One of the most striking potential benefits of genomics is the ability to provide personalized care for patients. This allows doctors to utilize precision medicine that matches the needs of their unique, individual patient. In addition to customized treatment plans, it can also aid in disease prevention.
Precision medicine can minimize the side effects patients experience, provide them a more effective therapy, and ensure they are given the correct diagnosis in the first place.
Genomics is also so important because it can help to combat the lack of diversity in clinical trials and research studies. When genomics is included for all patients, everyone will have the information they need about their body, their condition, and their healthcare options.
There are limits to what genomics can show, but anything that can provide doctors a more comprehensive view of a patient will help to ensure they receive the right care.
Of course, there are also risks to genomics. Mostly, this surrounds privacy concerns if the data isn’t properly managed. During the collection and storage process, responsible decisions must be made to ensure patient privacy. Additionally, patients deserve transparent information about how their data will be utilized. It is only after they are fully educated on these uses that they can provide adequate consent.
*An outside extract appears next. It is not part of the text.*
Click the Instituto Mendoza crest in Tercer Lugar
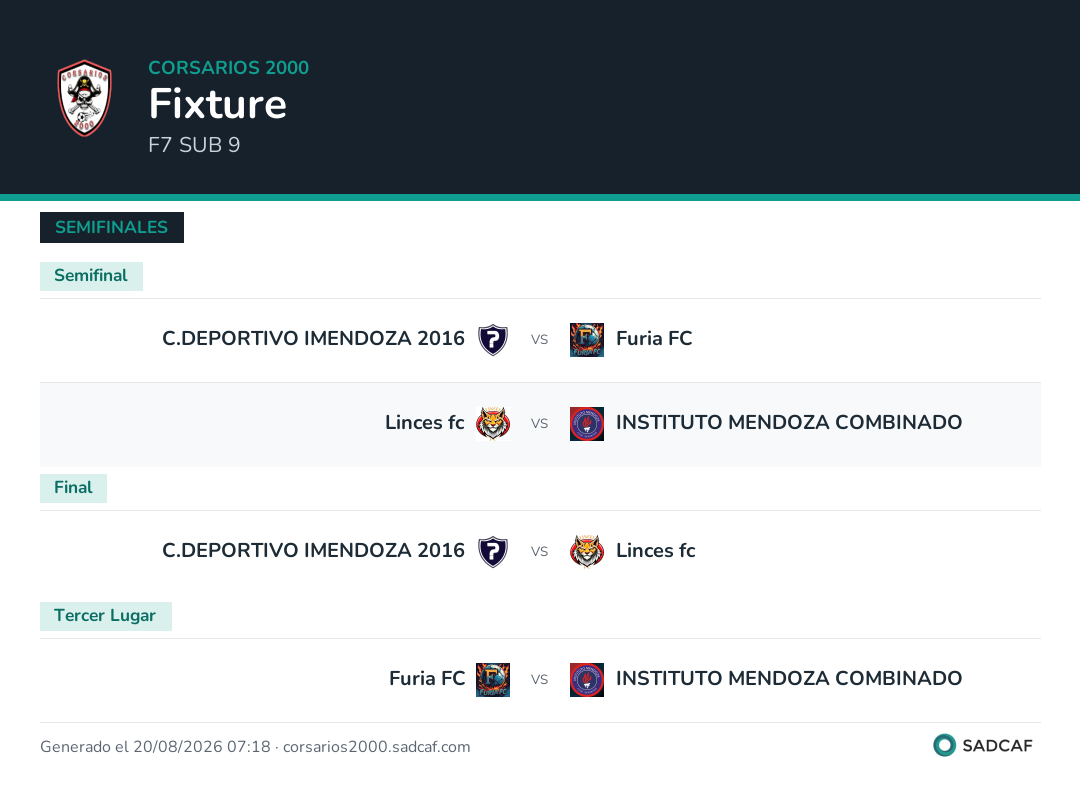point(587,680)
After consent is received, this data can be included in the patient’s medical record. If the data is being used for a research study, it needs to be de-identified. There needs to be strict standards concerning security and privacy, and all data needs to be HIPAA compliant.
Researchers also explain the importance of genomic data being explained to patients in an approachable and descriptive way.
Mayo Clinic has recently entered a genomic partnership with Helix. Their goal is to create a database with 100,000 patients. They will examine 11 different genes that are signals for diseases such as Lynch syndrome, breast cancer, ovarian cancer, and familial hypercholesterolemia (FH).
Sanford and Northshore health systems partnered with a company called Color which utilizes a population health platform and next-generation sequencing technology. These organizations hope to change how people think about genomics. They ultimately believe that it should be used as a tool for all medical professionals. including those dealing with rare disease patients. Genomics can be to prevent and manage a wide array of health conditions. They believe that genetic information can lead to better, more accessible, and cost-effective care.
If genomic information becomes commonplace and is collected along with a patient’s family history and other health data, prevention, early diagnosis, and personalized care could all be improved.
One way to lead genomics forward is for current organizations working in the field to be transparent about their hurdles, lessons learned, and surprise challenges.